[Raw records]
________________
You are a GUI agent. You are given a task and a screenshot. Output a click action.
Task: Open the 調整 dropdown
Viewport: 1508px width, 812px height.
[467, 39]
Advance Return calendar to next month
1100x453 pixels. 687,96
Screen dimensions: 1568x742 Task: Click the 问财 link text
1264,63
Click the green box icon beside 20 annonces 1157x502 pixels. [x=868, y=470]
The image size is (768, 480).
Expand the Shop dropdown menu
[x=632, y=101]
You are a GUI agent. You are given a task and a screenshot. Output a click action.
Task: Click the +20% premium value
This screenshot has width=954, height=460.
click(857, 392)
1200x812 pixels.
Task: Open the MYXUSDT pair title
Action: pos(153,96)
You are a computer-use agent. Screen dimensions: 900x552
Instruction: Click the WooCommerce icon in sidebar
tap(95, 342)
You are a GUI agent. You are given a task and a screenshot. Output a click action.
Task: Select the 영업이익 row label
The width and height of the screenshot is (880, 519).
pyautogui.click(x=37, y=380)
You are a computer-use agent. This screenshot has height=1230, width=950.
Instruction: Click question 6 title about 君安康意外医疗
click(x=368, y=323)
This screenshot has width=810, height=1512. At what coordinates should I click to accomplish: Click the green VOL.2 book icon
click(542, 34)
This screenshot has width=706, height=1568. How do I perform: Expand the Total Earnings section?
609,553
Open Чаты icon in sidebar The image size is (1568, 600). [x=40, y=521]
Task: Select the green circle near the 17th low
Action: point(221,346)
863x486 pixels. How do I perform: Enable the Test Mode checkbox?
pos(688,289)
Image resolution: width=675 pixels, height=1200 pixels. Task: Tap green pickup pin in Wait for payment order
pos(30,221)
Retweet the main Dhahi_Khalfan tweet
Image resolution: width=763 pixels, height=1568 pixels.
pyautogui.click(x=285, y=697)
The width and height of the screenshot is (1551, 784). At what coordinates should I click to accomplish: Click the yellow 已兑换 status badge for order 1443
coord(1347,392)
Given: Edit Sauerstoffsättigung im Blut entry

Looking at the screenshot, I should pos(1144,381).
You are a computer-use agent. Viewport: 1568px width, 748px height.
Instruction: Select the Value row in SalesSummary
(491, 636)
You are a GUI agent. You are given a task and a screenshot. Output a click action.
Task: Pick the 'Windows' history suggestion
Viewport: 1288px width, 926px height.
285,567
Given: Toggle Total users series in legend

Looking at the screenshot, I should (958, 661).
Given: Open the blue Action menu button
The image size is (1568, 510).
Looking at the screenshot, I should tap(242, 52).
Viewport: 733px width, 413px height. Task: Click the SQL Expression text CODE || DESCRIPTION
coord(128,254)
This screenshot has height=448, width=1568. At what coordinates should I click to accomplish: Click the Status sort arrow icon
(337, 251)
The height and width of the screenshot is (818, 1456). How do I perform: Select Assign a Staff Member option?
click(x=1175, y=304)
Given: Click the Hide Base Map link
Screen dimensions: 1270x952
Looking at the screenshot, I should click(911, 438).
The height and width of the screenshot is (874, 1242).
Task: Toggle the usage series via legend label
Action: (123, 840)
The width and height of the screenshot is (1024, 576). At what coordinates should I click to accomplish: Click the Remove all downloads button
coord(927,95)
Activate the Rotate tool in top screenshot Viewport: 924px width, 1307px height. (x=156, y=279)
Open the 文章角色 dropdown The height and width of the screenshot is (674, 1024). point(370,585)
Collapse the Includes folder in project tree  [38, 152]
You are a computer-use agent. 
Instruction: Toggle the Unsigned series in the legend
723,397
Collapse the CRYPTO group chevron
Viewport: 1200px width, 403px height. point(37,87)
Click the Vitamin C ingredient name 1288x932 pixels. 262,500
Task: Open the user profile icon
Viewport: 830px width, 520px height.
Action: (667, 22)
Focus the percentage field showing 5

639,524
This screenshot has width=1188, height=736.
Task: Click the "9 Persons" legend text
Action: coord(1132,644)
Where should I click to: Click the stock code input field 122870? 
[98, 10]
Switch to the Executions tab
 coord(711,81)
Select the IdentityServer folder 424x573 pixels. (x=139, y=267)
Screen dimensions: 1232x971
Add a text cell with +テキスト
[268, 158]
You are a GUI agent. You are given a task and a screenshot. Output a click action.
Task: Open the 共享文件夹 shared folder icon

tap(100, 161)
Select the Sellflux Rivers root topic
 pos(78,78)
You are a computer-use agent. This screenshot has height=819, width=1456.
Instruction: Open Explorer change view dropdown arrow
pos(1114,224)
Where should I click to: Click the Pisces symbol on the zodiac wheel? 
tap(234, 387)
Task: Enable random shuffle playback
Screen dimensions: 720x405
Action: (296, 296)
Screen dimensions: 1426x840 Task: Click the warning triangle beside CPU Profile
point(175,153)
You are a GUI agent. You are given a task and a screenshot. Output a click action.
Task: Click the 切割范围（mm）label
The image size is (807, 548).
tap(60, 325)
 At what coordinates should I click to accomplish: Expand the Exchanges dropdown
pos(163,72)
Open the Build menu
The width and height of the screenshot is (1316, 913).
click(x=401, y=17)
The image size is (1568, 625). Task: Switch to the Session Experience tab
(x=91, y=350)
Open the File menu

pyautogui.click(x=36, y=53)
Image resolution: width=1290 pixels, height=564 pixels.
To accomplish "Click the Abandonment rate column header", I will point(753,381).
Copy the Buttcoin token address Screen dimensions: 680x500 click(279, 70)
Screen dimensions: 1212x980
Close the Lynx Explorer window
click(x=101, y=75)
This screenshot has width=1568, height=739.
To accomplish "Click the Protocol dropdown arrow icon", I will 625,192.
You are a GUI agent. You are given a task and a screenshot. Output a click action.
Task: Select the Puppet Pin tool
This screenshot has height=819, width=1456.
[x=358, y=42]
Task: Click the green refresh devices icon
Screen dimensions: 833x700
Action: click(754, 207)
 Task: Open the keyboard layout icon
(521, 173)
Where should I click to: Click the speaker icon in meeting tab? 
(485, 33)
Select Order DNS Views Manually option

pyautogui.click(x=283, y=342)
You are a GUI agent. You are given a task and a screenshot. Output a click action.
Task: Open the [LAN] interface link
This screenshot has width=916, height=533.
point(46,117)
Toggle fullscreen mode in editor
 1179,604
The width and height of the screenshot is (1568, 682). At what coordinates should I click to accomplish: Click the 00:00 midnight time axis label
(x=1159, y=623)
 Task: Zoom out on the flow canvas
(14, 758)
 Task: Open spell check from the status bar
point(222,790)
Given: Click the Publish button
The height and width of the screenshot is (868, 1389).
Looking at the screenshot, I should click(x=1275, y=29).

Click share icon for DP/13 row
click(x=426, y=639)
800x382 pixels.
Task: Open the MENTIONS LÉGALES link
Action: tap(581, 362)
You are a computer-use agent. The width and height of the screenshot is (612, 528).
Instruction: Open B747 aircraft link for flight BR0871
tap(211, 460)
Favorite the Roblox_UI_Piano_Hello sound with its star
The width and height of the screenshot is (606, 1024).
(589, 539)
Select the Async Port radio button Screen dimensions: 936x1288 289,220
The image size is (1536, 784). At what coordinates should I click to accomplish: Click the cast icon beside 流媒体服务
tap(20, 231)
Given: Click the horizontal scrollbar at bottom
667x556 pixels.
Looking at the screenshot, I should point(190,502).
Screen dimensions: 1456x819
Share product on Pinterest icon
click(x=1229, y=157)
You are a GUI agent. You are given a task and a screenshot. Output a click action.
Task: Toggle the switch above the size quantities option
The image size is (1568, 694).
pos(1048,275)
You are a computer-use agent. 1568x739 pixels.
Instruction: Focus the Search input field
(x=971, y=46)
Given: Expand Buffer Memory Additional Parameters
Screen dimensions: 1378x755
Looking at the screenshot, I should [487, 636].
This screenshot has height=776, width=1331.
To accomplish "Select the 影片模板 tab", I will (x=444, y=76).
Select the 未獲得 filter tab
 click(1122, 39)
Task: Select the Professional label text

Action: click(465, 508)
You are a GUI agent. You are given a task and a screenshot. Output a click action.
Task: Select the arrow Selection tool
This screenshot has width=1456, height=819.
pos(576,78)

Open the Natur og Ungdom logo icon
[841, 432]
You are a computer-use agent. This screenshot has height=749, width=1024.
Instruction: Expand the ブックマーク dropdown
________________
AIM
Rewrite the records from the line with "Image resolution: width=1290" to the line with "click(x=101, y=75)", switching "Abandonment rate" to "Bounce rate" and leaving everything else the same.

THE OUTPUT
Image resolution: width=1290 pixels, height=564 pixels.
To accomplish "Click the Bounce rate column header", I will point(753,381).
Copy the Buttcoin token address Screen dimensions: 680x500 click(279, 70)
Screen dimensions: 1212x980
Close the Lynx Explorer window
click(x=101, y=75)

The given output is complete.